Task to complete
Please print the entries below exactly, from the line with "Task: Open external" through the line with "You are a computer-use agent. Viewport: 742px", including both of those lines and leaving out all others.

Stored items:
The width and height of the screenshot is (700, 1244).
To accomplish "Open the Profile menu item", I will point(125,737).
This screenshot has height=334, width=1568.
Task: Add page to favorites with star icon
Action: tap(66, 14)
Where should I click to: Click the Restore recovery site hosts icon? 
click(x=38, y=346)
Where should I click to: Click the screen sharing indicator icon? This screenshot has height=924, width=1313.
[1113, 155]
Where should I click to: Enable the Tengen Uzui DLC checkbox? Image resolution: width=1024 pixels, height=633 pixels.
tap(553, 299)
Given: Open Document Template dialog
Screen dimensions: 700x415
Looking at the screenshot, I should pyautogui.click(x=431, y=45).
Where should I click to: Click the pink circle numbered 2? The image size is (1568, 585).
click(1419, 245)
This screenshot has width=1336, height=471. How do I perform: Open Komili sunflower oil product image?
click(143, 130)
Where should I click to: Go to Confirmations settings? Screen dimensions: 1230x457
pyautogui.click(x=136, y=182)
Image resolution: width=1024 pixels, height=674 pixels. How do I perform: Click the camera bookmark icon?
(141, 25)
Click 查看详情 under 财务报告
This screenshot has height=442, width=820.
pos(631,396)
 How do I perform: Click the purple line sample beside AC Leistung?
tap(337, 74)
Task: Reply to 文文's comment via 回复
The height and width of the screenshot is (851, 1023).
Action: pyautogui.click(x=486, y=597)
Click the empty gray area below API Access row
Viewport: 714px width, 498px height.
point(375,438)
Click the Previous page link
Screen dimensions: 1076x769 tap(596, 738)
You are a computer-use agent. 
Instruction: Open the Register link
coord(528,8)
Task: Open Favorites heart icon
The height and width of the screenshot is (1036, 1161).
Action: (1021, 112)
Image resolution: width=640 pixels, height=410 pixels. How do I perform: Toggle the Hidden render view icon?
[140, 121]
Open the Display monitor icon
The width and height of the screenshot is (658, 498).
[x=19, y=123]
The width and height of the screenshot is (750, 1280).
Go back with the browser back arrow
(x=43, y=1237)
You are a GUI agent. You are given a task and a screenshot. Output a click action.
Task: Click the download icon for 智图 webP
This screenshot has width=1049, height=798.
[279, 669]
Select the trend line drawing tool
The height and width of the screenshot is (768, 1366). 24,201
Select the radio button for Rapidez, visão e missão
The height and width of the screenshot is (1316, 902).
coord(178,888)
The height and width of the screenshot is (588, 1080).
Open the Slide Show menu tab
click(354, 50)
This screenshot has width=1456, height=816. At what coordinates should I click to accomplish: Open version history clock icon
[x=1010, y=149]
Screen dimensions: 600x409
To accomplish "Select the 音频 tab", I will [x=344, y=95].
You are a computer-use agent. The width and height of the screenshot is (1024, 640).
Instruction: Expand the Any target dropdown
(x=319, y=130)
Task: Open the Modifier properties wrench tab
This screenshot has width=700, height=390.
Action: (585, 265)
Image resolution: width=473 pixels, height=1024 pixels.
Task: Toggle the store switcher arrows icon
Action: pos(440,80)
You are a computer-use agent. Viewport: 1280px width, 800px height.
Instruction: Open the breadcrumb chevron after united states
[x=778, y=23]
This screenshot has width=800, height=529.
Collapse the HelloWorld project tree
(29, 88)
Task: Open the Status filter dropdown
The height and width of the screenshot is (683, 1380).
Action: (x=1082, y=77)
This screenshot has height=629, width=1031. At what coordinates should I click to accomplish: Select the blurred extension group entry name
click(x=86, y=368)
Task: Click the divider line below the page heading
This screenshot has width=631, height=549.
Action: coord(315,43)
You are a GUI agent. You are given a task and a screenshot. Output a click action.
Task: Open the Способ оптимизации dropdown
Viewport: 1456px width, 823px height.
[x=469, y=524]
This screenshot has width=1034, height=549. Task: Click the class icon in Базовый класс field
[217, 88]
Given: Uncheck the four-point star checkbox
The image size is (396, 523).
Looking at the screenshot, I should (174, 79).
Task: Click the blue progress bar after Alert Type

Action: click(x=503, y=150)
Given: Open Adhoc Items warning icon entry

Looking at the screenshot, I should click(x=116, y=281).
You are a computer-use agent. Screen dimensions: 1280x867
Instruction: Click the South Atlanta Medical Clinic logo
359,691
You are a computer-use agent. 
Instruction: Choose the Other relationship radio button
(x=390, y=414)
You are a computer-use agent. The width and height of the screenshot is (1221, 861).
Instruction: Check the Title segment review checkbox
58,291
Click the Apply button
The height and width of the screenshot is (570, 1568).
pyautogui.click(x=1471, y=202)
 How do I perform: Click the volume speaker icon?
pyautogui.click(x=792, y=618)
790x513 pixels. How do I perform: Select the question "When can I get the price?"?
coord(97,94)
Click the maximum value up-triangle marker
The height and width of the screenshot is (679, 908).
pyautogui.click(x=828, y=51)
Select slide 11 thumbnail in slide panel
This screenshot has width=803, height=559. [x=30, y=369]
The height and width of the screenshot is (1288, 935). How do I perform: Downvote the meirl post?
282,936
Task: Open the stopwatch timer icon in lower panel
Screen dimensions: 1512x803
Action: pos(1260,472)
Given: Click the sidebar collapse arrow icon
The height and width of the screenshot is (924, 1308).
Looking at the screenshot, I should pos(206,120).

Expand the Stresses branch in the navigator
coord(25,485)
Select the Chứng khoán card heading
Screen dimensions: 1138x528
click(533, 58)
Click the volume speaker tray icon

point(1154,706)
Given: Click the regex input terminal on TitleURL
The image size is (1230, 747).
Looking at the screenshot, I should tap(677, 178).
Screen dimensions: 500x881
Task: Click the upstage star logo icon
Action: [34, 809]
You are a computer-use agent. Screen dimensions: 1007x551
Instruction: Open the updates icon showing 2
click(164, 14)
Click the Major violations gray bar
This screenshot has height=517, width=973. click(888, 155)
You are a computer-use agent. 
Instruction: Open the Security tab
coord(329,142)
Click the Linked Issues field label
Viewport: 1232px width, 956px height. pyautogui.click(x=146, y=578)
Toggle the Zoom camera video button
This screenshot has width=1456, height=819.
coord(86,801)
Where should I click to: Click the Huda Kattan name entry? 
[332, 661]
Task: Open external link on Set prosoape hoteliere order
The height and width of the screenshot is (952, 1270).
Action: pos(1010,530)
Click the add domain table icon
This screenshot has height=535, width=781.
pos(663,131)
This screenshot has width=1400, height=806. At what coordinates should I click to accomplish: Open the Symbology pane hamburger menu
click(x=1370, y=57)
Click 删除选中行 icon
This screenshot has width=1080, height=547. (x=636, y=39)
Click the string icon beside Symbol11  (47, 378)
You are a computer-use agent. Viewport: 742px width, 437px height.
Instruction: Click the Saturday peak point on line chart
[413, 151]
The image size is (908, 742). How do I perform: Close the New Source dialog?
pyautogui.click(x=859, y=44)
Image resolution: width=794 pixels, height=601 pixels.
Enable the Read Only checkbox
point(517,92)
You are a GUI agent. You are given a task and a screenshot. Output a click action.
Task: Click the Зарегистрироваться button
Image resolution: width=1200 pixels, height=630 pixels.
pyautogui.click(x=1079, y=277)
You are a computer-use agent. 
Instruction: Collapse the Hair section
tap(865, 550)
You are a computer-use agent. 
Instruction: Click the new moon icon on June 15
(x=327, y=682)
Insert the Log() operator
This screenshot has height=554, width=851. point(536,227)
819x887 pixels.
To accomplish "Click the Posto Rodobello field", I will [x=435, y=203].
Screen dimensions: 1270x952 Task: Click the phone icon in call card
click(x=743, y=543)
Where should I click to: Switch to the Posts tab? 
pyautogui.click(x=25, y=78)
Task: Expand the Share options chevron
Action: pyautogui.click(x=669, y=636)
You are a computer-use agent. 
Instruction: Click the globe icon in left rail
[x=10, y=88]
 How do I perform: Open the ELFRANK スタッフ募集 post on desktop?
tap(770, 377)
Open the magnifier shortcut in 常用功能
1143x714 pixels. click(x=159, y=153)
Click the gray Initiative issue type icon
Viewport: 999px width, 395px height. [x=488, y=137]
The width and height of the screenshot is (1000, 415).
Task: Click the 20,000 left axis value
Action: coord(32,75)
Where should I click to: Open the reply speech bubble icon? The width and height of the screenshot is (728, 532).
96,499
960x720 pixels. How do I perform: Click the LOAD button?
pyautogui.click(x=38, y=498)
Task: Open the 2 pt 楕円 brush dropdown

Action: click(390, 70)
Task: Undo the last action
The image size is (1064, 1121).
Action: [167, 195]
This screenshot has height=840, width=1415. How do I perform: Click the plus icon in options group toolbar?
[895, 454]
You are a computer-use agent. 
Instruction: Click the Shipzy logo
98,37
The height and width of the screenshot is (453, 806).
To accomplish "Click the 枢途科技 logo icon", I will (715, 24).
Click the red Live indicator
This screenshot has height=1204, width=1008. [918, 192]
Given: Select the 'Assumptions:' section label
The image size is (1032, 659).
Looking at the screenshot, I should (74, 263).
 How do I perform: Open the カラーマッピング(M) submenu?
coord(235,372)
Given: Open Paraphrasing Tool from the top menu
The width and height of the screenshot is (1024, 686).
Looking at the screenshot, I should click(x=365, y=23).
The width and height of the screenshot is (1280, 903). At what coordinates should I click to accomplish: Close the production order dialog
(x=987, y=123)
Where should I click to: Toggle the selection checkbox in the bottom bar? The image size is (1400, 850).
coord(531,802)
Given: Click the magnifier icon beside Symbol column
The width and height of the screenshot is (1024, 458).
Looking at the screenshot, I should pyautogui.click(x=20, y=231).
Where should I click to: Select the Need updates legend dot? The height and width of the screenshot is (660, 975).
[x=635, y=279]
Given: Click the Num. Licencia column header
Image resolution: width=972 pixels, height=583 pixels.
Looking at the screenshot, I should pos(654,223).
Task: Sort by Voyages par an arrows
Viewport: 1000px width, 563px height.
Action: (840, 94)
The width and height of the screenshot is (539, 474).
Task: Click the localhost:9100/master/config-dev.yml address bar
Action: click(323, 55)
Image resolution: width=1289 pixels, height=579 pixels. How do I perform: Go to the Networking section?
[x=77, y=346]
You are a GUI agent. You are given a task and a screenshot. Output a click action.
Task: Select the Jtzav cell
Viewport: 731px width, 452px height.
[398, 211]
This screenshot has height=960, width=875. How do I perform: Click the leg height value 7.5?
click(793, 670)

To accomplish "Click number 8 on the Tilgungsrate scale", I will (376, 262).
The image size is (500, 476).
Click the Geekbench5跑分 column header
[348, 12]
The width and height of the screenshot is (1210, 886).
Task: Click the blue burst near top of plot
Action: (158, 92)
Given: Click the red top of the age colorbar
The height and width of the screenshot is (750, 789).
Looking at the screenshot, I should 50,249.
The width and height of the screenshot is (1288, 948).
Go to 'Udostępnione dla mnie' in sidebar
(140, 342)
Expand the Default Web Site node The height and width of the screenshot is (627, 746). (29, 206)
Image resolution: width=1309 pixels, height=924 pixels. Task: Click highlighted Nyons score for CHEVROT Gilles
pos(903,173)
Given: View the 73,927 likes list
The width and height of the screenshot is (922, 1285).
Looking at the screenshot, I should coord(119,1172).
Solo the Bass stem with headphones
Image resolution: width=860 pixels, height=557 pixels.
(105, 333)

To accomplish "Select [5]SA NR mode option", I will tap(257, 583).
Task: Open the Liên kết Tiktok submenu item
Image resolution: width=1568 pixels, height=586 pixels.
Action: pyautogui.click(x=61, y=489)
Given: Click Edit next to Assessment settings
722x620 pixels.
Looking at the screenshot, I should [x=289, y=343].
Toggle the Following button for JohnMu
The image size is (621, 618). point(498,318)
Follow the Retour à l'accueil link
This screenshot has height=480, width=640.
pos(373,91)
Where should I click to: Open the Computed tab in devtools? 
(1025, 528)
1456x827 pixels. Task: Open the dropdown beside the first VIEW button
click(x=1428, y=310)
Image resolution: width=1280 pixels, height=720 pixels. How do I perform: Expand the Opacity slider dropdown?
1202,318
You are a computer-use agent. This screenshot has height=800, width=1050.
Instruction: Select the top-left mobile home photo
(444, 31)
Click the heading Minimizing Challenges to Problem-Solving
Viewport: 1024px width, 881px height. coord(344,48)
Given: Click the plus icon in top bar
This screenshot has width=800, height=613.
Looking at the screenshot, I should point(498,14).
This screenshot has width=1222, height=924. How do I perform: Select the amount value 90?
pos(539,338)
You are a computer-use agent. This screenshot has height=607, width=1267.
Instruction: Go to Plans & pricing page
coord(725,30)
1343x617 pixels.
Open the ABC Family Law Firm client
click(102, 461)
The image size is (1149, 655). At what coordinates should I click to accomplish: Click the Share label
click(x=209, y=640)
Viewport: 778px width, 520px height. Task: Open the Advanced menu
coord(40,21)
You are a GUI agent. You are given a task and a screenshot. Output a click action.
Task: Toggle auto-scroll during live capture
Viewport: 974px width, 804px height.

Response to the exercise
Task: Open external link on Set prosoape hoteliere order
The height and width of the screenshot is (952, 1270).
Action: pos(1010,530)
Click the add domain table icon
This screenshot has height=535, width=781.
pos(663,131)
This screenshot has width=1400, height=806. At what coordinates should I click to accomplish: Open the Symbology pane hamburger menu
click(x=1370, y=57)
Click 删除选中行 icon
This screenshot has width=1080, height=547. (x=636, y=39)
Click the string icon beside Symbol11  (47, 378)
You are a computer-use agent. Viewport: 742px width, 437px height.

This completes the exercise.